**RECORDS SUPPLIED:**
* * * *

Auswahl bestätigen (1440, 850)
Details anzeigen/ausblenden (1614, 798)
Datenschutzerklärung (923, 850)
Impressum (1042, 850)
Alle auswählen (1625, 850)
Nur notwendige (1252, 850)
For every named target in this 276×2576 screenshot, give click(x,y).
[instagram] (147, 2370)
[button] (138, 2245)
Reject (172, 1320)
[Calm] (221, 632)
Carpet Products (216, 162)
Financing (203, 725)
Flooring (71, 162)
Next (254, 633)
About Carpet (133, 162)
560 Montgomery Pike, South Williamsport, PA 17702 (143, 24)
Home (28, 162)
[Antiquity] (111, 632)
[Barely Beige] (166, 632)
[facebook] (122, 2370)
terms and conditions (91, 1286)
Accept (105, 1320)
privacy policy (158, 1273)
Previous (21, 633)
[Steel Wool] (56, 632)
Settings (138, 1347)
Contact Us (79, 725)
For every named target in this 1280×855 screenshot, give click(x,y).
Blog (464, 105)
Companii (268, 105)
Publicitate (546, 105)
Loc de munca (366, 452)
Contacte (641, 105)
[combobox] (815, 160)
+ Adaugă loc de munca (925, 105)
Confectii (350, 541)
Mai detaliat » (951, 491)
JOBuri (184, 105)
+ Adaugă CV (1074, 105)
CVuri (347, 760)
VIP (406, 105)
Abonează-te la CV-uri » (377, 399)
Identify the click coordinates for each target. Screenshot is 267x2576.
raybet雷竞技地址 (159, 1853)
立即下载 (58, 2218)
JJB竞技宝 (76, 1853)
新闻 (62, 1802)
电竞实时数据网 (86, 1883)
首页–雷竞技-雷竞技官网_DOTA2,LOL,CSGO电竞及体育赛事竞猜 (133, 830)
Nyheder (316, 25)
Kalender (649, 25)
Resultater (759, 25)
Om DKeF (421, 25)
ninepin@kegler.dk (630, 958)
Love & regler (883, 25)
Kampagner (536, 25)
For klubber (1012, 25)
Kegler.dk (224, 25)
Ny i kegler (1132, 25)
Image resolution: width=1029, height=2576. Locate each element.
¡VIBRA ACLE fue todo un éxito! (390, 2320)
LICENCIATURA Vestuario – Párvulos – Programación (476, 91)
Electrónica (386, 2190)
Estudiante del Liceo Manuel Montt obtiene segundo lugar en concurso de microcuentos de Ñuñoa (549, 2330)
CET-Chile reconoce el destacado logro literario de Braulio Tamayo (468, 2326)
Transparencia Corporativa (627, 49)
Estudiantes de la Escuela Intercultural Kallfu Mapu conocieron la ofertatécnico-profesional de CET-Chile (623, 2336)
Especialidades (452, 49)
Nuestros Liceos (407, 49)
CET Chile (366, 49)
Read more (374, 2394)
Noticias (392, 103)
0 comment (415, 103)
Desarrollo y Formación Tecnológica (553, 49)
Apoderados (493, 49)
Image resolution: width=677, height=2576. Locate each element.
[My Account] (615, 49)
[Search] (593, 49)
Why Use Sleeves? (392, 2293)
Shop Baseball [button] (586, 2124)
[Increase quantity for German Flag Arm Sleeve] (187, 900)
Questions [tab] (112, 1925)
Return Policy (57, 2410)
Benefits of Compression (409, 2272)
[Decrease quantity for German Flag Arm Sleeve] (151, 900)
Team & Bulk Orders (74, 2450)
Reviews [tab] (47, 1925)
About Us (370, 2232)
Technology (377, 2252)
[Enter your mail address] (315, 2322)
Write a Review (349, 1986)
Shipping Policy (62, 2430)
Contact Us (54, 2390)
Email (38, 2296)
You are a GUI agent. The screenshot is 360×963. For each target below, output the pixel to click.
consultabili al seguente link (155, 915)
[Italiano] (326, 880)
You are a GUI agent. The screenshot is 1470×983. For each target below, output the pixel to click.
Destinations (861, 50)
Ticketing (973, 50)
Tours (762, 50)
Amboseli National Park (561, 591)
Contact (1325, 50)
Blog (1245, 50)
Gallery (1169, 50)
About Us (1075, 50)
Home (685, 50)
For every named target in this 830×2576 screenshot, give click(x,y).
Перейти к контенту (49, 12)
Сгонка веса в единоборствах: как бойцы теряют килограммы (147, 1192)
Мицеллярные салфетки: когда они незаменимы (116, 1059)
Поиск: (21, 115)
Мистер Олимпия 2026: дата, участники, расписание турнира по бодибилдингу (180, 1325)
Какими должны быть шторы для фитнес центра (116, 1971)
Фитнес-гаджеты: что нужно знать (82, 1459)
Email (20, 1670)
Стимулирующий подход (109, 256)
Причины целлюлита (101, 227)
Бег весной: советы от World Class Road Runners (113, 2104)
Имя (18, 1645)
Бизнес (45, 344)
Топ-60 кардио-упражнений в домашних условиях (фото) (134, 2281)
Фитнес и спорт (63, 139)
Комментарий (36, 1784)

* * * *

**WHAT IS REQUIRED:** Look through the material above and print exactly the lines from the one containing "Next (254, 633)" to the one containing "éxito! (390, 2320)", both included, and nothing more.

**RESULT:**
Next (254, 633)
About Carpet (133, 162)
560 Montgomery Pike, South Williamsport, PA 17702 (143, 24)
Home (28, 162)
[Antiquity] (111, 632)
[Barely Beige] (166, 632)
[facebook] (122, 2370)
terms and conditions (91, 1286)
Accept (105, 1320)
privacy policy (158, 1273)
Previous (21, 633)
[Steel Wool] (56, 632)
Settings (138, 1347)
Contact Us (79, 725)
For every named target in this 1280×855 screenshot, give click(x,y).
Blog (464, 105)
Companii (268, 105)
Publicitate (546, 105)
Loc de munca (366, 452)
Contacte (641, 105)
[combobox] (815, 160)
+ Adaugă loc de munca (925, 105)
Confectii (350, 541)
Mai detaliat » (951, 491)
JOBuri (184, 105)
+ Adaugă CV (1074, 105)
CVuri (347, 760)
VIP (406, 105)
Abonează-te la CV-uri » (377, 399)
Identify the click coordinates for each target. Screenshot is 267x2576.
raybet雷竞技地址 (159, 1853)
立即下载 (58, 2218)
JJB竞技宝 (76, 1853)
新闻 (62, 1802)
电竞实时数据网 (86, 1883)
首页–雷竞技-雷竞技官网_DOTA2,LOL,CSGO电竞及体育赛事竞猜 (133, 830)
Nyheder (316, 25)
Kalender (649, 25)
Resultater (759, 25)
Om DKeF (421, 25)
ninepin@kegler.dk (630, 958)
Love & regler (883, 25)
Kampagner (536, 25)
For klubber (1012, 25)
Kegler.dk (224, 25)
Ny i kegler (1132, 25)
Image resolution: width=1029, height=2576. Locate each element.
¡VIBRA ACLE fue todo un éxito! (390, 2320)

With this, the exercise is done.